6.11 Nothing herein shall be deemed to exclude or limit Scope’s liability in violation of any applicable law, including Scope’s liability for intentional or grossly negligent misconduct.
7. Term and Termination
7.2 The Client may terminate the Account at any time for any reason by following the termination instructions on the Account or submitting notice of termination in Text Form to Scope.
7.3 Scope may terminate the Account for any reason upon three (3) months’ prior notice, which termination shall take effect as of the latter expiration of (i) the then-current Term, or (ii) any then-ongoing Product. Upon Scope’s notice of termination, Scope may restrict the Client’s ability to purchase additional Products for the remainder of the Term.

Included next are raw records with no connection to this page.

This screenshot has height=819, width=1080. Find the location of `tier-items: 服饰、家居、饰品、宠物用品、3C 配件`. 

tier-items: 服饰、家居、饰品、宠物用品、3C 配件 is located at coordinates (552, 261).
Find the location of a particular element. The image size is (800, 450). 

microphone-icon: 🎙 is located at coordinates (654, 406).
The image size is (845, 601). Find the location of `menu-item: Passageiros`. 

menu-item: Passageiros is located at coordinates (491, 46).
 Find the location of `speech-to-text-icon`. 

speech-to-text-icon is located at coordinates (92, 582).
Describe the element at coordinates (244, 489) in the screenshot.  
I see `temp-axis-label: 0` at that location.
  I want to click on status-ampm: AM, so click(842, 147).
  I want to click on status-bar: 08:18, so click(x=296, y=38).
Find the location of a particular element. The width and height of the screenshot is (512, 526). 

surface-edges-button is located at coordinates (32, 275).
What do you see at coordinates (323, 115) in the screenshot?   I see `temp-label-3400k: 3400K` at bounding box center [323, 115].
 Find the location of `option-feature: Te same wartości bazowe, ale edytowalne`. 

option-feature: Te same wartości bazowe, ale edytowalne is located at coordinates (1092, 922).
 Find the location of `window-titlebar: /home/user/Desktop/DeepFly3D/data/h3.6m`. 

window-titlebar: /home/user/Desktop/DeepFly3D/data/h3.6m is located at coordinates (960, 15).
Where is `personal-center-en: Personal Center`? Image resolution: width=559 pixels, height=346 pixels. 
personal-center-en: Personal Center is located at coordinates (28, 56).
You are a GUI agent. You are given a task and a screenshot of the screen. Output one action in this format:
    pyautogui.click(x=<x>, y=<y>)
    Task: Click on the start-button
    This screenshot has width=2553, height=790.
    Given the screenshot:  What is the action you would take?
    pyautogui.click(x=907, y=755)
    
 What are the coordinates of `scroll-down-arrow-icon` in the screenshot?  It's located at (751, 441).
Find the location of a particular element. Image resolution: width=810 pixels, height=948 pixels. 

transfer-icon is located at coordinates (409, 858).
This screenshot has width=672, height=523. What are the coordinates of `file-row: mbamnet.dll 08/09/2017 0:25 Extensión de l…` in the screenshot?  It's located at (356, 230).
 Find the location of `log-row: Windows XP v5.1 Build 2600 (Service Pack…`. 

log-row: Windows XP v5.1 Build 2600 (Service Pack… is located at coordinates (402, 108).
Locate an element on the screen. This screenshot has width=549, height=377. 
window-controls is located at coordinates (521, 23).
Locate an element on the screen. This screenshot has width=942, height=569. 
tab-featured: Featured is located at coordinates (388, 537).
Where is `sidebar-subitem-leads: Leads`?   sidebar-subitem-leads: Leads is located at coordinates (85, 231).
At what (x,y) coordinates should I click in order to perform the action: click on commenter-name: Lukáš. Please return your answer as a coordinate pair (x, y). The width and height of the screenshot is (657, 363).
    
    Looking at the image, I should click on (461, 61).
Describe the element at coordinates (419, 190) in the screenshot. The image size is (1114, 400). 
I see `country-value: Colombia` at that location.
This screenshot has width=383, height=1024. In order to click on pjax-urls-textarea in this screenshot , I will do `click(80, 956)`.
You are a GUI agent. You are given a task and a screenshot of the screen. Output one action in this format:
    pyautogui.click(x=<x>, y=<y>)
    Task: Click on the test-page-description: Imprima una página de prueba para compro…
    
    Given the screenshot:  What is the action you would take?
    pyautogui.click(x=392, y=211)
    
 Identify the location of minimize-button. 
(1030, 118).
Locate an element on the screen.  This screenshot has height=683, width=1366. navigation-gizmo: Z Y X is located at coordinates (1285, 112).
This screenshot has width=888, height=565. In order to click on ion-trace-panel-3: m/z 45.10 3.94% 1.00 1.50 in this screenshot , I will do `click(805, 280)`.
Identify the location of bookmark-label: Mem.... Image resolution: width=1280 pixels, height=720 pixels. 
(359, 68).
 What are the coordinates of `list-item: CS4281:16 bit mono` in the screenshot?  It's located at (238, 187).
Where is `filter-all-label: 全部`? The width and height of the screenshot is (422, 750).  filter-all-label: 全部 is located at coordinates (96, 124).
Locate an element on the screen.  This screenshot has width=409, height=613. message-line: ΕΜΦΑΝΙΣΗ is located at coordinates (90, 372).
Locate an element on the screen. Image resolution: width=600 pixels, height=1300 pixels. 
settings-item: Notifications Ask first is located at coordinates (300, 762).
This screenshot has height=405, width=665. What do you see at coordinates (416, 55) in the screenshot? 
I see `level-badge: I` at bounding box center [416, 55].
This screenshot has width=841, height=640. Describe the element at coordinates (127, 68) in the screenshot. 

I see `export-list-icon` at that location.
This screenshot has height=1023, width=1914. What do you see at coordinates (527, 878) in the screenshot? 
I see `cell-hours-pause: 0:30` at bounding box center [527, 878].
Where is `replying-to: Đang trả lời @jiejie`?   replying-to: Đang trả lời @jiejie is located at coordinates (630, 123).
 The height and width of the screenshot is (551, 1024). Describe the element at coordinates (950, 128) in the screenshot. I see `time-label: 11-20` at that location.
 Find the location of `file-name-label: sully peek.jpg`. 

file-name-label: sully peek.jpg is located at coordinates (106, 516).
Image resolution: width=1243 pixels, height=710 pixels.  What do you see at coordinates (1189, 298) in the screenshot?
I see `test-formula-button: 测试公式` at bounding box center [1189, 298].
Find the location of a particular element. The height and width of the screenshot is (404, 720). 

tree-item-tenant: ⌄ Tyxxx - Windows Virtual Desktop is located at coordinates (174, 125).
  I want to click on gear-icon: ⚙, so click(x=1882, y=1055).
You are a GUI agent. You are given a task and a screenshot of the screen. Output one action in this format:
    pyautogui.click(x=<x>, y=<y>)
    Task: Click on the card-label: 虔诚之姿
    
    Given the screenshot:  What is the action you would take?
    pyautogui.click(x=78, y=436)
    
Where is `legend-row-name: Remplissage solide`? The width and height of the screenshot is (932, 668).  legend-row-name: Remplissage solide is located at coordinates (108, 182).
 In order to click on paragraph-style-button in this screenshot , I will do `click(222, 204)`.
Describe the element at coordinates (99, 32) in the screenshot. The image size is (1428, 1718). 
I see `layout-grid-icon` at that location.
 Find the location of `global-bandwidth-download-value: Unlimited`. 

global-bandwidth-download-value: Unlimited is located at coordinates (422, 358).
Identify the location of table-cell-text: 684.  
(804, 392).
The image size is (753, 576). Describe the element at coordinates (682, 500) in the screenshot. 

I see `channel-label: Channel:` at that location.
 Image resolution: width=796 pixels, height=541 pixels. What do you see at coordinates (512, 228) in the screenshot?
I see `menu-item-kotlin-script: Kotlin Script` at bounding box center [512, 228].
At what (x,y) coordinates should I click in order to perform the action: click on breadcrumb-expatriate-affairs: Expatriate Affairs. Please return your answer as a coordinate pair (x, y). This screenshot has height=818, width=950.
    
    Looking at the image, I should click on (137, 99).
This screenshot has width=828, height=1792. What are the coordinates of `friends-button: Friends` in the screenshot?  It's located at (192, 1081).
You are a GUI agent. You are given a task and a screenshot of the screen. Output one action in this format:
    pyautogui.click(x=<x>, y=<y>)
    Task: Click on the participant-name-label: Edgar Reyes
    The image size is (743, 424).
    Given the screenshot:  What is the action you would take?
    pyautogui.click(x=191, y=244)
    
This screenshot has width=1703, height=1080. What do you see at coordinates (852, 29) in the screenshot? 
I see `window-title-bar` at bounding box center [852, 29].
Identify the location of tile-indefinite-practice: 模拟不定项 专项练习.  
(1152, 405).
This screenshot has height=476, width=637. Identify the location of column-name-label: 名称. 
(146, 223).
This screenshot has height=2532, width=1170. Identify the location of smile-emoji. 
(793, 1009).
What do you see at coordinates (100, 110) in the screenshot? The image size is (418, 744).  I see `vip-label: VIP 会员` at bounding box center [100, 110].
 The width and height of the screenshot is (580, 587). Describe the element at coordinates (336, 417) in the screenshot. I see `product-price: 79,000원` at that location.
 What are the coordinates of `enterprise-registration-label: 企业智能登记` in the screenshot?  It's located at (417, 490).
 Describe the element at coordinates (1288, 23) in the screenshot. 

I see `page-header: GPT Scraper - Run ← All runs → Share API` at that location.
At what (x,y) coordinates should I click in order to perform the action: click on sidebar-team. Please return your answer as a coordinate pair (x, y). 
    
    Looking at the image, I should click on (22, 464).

7.5 The Termination of the Account for whatever reason shall not affect Scope’s right to recover any moneys due at the time of termination or to recover damages for any breach of contract claim.
7.6 The Client understands and agrees that in the event that the Client has purchased Products which are ongoing as of the date of termination, the Products will automatically terminate with the Account and the Client will not be entitled to reimbursement of any fees paid in advance for such Products, except in the event that the Account is terminated due to Scope’s discontinuation of ScopeOne or as otherwise expressly agreed in the applicable Product Terms and Conditions.
8.7 Scope’s Affiliates, Scope’s third-party licensors and third-party Product providers are intended to be third-party beneficiaries of the terms and conditions set forth herein, as applicable to their respective Products.